Mon, May 15, 2017 - Page 7 News List

Hacks, leaks, fake news: Germany fears interference in September elections

By Andrea Shalal  /  Reuters, BERLIN

Illustration: Yusha

After election hacks in the US and France, Germany is worried it might be next.

Four months before an election in which German Chancellor Angela Merkel hopes to win another term, the Federal Office for Information Security of Germany (BSI) warned political parties to shore up their computer defenses.

The head of Germany’s domestic intelligence agency last week accused Moscow of gathering a large amount of political data in cyberattacks and said it would be up to the Kremlin whether to meddle in the Sept. 24 elections.

The German government has boosted funding to the BSI and is to add 180 jobs to the agency this year. It is also expanding a cyberdefense center and has stepped up data sharing with private sector firms.

The government is even studying legislative changes to allow it to strike back — by destroying an enemy’s servers, say — in the event of a major cyberattack.

Despite the extra vigilance, more than a dozen cyberexperts, German lawmakers and government officials interviewed by Reuters said the leaders of Europe’s most powerful nation face a huge challenge if they come under attacks like those on former US secretary of state Hillary Rodham Clinton and French President Emmanuel Macron, whose e-mails were hacked.

Security researchers and US officials believe Russian hackers were behind the US attack and have warned Berlin that Moscow now has its sights on Germany. The origin of the hack of Macron’s e-mails last week is still under investigation.

In particular, German authorities worry that e-mails obtained by hackers in a 2015 cyberattack on the German parliament will be leaked before the Sept. 24 election.

Two sources familiar with the matter said one of the dozen or so accounts hit was Merkel’s parliamentary account, though her primary work account was not touched.

One of the sources said Christian Democratic Union (CDU) Secretary-General Peter Tauber was later hit by a ransomware attack, in which viruses are used to lock up a computer’s data, forcing users to pay attackers in order to regain use of their machines.

“Digitization has overwhelmed us. Let’s not fool ourselves. Despite all the assurances about bolstering security, Germany is not really prepared for what is coming,” said Dirk Arendt, a German-based employee at Israeli cybersecurity firm Check Point Software Technologies.

* **SOURCE MATERIAL**
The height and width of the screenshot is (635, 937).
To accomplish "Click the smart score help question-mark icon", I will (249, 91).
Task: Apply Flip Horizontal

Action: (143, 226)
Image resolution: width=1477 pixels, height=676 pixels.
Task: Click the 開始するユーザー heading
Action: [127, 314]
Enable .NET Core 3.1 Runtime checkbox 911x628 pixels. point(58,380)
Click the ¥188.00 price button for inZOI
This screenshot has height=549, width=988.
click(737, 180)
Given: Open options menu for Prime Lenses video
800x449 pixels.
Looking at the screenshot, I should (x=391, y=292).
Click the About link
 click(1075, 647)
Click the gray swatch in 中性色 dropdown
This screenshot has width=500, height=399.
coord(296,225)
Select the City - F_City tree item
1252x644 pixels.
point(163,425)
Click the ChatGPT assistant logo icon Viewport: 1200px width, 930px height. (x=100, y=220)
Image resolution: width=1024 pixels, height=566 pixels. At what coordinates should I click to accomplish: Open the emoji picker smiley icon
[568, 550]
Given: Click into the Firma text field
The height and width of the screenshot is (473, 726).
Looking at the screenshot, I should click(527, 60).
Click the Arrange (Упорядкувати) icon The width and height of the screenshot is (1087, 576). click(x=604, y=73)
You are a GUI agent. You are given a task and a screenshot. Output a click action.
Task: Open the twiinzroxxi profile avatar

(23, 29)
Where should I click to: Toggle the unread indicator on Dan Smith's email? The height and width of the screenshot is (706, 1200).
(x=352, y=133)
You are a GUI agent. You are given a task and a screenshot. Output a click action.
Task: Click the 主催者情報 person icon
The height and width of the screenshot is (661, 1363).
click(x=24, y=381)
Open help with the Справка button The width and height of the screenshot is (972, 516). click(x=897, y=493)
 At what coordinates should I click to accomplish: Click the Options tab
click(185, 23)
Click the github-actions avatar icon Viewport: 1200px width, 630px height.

* **YOUR TASKS**
A – Summarize the news article on German election security in two sentences.
B – Rewrite the part of the news article starting at "Security researchers and" and ending at "Sept. 24 election.", substituting "inquiry" for "investigation".

* **SOLUTIONS TO THE EXERCISE**
A – After election hacks in the US and France, Germany worries it may be next, and its government is boosting funding to the BSI, expanding a cyberdefense center and studying legal changes that would let it strike back. German authorities fear that e-mails taken in a 2015 cyberattack on the German parliament will be leaked before the Sept. 24 election, and experts, lawmakers and officials say the country's leaders face a huge challenge if attacked.

B –
Security researchers and US officials believe Russian hackers were behind the US attack and have warned Berlin that Moscow now has its sights on Germany. The origin of the hack of Macron’s e-mails last week is still under inquiry.

In particular, German authorities worry that e-mails obtained by hackers in a 2015 cyberattack on the German parliament will be leaked before the Sept. 24 election.